In McCoy v. Ware, 25 Wn. App. 648, 608 P.2d 1268 *816 (1980), Division Three of this court accepts the Harshman rationale and holds that the marital community is entitled to reimbursement for the increased value resulting from an investment of "community services or funds". 25 Wn. App. at 650. Otherwise, under McCoy and presumably Harshman, the community is relegated to a lien for the dollar amount of its investment plus interest. The Harshman-McCoy rule, which places the burden of proof on the separate property-owning spouse to disprove that an investment of community funds or labor produced the increase in value, appears to run counter to established precedent in this state. The principle is well established that one seeking a community interest in separate property must overcome the presumption to the contrary. Hamlin v. Merlino, supra; Conley v. Moe, [7 Wn.2d 355, 110 P.2d 172, 133 A.L.R. 1089 (1941)]; Federal Land Bank v. Schidleman, [193 Wash. 435, 75 P.2d 1010 (1938)]; In re Estate of Woodburn, [190 Wash. 141, 66 P.2d 1138 (1937)]; Guye v. Guye, supra. In any event, the record demonstrates that [the separate property-owner spouse] successfully carried the burden imposed upon him by Harshman.

Johnson, at 578-79.

After reviewing these cases it is our opinion the courts in Harshman and McCoy misread the dicta in Hamlin. All Hamlin said is that an increase in value of separate property attributable to community labor by the husband is presumptively community property absent contemporaneous segregation. It did not say, as Harshman and McCoy interpret it, that any increase in value of separate property is presumptively community property, regardless of the source of the increase. Such a rule would be inconsistent with other decisions of this court.

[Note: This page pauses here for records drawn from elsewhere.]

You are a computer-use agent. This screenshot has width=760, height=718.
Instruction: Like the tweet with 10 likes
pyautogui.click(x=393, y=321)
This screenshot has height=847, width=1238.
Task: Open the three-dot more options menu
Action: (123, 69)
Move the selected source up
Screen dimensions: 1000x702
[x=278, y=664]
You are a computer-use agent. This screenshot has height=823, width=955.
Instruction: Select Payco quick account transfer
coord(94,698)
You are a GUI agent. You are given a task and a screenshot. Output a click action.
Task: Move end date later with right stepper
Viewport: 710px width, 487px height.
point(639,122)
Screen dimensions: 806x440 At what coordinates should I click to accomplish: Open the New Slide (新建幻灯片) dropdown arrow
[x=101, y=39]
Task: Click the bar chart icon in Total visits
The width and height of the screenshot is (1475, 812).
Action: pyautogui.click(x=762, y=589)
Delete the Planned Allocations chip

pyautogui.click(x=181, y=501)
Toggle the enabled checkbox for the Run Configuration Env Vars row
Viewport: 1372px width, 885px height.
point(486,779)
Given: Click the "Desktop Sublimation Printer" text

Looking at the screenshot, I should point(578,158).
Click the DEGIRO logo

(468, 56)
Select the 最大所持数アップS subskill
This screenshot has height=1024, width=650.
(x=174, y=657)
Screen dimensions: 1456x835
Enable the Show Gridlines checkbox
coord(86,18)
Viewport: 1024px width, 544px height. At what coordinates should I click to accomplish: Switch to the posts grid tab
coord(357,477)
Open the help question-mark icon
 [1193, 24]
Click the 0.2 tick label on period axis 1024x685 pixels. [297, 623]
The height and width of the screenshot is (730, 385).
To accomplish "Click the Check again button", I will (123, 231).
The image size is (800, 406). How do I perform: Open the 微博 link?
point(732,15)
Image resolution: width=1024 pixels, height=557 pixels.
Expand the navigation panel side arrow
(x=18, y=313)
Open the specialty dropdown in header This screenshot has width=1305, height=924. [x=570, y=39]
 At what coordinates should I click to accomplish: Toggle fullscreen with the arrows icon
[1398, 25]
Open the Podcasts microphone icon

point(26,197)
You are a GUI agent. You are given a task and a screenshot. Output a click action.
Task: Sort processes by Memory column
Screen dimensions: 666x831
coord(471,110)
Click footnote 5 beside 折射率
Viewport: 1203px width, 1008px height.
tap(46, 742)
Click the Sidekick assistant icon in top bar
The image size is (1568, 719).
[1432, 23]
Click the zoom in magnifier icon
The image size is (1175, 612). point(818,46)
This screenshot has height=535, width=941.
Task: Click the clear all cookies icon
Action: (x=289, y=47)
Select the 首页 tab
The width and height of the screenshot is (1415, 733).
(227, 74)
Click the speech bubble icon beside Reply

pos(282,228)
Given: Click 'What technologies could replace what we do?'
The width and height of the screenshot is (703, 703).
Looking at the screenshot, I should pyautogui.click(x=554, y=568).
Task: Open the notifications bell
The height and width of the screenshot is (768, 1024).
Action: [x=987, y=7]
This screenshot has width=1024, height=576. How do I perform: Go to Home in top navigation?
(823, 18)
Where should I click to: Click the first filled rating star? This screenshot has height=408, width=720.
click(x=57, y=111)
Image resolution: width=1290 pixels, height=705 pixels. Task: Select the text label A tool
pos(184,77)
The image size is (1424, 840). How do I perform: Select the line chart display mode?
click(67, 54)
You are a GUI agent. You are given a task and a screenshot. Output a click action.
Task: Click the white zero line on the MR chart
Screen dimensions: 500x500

[1] Accordingly, we hold that any increase in the value of separate property is presumed to be separate property. This presumption may be rebutted by direct and positive evidence that the increase is attributable to community funds or labors. This rule entitles each spouse to the increase in value during the marriage of his or her separately owned property, except to the extent to which the other spouse can show that the increase was attributable to *817 community contributions. Moreover, the community should be entitled to a share of the increase in value due to inflation in proportion to the value of community contributions to the property. See McCoy v. Ware, 25 Wn. App. 648, 608 P.2d 1268 (1980) (Roe, J., concurring).

In the case before us, Mr. Elam testified he thought the prenuptial improvements effectively doubled the value of the house. Using his estimate and assuming no inflation, the dollar value of the house at the time of marriage would have been $15,000. Again assuming no inflation, the value of the house after the community contributions of $5,500 was $20,500. Of the $5,500, only 50 percent or $2,750 could be considered the share of Mr. Elam. $2,750 represents 13.4 percent of the $20,500 value of the house. Subtracting the value placed on the house at dissolution $34,000 from the value of the house at marriage plus improvements $20,500 gives an increase of $13,500 which arguably could be found attributable to inflation. Of this amount, 13.4 percent or $1,809 would be the pro rata share of Mr. Elam of the increase due to inflation. Adding this to his share of the contribution, $2,750, equals $4,559, which Mr. Elam had as an equitable lien against the house. The trial court awarded him $5,000.

[2] There was sufficient evidence before the court to enable it to reach this conclusion, consistent with the principles articulated in this case. Furthermore, the distribution of the property was found by the court to be fair and equitable. This finding was not objected to and thus becomes a verity. Yakima Cement Prods. Co. v. Great Am. Ins. Co., 93 Wn.2d 210, 213, 608 P.2d 254 (1980).

Affirmed.

BRACHTENBACH, C.J., and ROSELLINI, STAFFORD, UTTER, WILLIAMS, DORE, DIMMICK, and PEARSON, JJ., concur.